>>14278
>There shouldn't be a need to ignore or retcon shitty stories because they shouldn't exist to begin with.
Nobody thinks they should exist. Nobody is going to sit here and say that it's good for bad things to exist.
>If these characters are supposed to be taken seriously then the way the world is presented needs to be as well. With linear progression that actual evolves & eventually ends the characters stories. Not keep them going forever.
That does happen. Ultimate Peter Parker died. The universe continued, but his story ended. They did a later volume also called Ultimate Spider-Man, but it was a new story with a new protagonist that took place after the ending of the previous story.
>Manga & fiction series novels can do this. Why can't american comics get this simple idea right?
They do. You just ignore the endings because you don't like the idea that other stories happen in the same universe, yet you also completely ignore the stories that don't happen in shared universes.
>No you can't just keep excusing these shit with "Well this run is good" & expect people to actually want to read comics. No. Either a series is good as a whole or it's shit.
Well that's just retarded. I can find flaws in anything. It doesn't mean those things can't still be overall enjoyable.

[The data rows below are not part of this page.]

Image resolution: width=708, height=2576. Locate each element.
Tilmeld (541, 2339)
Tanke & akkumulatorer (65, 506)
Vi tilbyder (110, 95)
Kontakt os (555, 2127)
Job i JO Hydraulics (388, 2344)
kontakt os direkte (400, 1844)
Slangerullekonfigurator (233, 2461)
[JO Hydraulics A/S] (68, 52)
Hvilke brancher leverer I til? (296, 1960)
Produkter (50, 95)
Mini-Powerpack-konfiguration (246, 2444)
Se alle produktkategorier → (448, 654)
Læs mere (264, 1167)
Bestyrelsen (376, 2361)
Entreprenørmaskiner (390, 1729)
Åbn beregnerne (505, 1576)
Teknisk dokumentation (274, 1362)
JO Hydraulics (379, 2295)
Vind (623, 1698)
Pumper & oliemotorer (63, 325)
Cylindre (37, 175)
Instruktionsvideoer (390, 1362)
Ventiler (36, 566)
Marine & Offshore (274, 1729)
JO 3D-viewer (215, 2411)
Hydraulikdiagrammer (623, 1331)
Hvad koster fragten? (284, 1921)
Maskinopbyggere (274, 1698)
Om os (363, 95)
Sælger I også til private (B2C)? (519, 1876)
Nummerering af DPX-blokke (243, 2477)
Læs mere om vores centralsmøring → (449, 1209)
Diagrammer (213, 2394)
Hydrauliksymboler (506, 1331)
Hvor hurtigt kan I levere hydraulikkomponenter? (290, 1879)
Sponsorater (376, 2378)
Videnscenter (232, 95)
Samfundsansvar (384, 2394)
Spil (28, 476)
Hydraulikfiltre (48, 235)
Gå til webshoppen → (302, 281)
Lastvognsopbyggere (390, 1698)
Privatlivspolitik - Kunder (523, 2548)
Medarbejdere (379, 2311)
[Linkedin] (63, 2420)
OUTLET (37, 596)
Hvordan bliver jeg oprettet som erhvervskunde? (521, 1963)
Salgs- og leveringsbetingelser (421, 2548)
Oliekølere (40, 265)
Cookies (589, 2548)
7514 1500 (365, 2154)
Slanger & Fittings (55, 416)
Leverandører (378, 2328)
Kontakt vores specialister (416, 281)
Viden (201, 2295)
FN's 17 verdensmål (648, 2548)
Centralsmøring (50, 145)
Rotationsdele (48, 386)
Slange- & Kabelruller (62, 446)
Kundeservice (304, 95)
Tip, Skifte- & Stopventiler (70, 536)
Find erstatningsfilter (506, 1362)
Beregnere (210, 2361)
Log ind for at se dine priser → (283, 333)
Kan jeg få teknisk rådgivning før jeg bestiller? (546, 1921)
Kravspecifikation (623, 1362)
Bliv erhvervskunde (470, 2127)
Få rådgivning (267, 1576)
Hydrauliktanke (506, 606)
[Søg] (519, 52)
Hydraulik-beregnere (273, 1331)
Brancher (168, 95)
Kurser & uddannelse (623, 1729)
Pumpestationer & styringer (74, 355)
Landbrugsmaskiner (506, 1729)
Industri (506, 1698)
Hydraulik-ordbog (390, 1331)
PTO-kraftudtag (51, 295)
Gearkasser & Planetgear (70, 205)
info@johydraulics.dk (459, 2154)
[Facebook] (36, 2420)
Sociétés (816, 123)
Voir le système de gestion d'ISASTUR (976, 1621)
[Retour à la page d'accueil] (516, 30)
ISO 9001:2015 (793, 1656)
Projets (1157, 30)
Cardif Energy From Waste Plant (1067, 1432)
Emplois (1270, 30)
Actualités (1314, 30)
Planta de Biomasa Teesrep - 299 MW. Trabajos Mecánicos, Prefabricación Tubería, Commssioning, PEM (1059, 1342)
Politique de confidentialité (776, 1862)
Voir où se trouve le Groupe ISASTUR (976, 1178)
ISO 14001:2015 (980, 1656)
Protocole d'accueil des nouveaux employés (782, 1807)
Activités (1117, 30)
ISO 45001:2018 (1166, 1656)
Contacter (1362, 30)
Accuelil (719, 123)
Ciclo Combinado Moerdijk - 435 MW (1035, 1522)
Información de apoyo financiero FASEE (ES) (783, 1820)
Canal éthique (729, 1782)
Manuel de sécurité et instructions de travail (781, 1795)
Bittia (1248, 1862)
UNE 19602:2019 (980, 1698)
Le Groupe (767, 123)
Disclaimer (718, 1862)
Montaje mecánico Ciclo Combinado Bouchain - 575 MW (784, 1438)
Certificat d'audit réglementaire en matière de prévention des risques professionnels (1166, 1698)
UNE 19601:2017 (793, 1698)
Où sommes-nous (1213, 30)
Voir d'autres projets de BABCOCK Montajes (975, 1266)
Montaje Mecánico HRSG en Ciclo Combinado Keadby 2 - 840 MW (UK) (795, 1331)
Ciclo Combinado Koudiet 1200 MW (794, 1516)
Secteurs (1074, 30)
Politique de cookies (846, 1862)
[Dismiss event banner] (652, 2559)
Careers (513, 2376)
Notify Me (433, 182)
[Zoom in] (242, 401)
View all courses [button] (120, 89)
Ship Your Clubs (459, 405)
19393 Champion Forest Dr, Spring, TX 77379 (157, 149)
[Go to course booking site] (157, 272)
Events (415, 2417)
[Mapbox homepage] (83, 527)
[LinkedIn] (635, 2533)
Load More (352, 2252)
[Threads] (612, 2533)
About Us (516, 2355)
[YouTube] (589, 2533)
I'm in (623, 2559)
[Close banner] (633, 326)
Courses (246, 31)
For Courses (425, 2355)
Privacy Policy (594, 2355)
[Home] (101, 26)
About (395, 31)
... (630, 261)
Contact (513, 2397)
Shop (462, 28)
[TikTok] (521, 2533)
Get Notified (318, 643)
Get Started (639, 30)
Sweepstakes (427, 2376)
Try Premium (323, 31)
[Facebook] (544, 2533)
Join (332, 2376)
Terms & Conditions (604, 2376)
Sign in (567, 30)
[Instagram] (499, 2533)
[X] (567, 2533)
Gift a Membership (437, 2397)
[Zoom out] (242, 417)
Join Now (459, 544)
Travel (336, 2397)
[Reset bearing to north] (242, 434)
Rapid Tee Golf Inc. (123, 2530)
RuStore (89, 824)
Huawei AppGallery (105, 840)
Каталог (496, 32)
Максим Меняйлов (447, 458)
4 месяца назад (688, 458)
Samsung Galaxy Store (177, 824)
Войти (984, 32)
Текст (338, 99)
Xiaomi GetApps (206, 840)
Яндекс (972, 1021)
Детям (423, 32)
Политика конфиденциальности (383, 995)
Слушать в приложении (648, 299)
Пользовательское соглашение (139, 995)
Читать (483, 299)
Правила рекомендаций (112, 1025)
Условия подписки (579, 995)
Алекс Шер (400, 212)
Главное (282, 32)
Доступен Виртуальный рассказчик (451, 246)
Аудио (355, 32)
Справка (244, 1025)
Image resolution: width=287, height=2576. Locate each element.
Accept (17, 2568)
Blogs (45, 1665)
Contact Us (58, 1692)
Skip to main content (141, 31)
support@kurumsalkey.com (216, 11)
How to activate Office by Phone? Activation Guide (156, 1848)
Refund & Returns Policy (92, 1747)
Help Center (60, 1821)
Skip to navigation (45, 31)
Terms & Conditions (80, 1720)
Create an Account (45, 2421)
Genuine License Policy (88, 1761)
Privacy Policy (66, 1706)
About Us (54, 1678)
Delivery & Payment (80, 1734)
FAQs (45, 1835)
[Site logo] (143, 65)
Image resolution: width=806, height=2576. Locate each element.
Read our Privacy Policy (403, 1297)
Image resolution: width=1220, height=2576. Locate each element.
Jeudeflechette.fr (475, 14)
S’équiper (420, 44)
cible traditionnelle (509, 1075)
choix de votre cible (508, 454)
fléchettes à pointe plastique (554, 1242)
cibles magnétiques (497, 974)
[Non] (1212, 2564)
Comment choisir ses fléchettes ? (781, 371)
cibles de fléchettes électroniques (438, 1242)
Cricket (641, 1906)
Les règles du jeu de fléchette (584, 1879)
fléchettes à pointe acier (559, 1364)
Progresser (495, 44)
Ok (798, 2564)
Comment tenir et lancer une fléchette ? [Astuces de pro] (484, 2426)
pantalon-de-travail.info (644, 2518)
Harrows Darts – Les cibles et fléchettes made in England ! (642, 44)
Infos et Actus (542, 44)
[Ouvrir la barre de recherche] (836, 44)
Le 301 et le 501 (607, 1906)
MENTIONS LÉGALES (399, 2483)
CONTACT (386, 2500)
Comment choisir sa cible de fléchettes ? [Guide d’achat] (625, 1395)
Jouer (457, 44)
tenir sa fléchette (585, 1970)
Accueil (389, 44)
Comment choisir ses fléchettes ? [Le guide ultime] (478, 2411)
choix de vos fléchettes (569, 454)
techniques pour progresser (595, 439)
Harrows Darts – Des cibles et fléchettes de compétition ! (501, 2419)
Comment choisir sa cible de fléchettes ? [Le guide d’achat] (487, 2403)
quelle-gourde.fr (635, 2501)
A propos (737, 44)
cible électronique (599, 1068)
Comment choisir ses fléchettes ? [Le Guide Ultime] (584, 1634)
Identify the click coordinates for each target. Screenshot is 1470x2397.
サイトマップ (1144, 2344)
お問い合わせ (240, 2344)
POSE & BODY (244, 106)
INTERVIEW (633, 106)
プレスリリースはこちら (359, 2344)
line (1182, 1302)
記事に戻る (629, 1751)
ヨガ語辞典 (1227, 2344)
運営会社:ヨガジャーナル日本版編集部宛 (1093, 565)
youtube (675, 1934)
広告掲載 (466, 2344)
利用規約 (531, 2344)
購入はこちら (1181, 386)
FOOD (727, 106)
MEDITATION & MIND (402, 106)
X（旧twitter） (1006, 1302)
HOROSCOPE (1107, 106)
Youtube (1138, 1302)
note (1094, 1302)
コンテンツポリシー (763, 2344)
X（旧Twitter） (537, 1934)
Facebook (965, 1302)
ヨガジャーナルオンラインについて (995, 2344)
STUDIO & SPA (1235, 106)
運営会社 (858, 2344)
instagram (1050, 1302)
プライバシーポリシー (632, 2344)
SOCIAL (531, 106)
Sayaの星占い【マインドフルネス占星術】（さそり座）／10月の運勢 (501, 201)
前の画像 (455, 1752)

But also, you're double retarded in this particular instance. A later entry in a series does not retroactively make the whole series bad, unless it's really the type of thing where everything is just a chapter and it was always intended to be viewed as only one story. Whatever shitty James Bond movie comes out next won't make Goldfinger a bad movie. New Doctor Who or Star Trek doesn't go back in time to the 1960s and make those series bad. Now, modern comics do increasingly rely on very long-form stories that are many chapters long. A bad ending to a particular story arc can make that story bad. But to say that Dan Slott's run on Spider-Man retroactively makes Ditko's stories bad is absurd.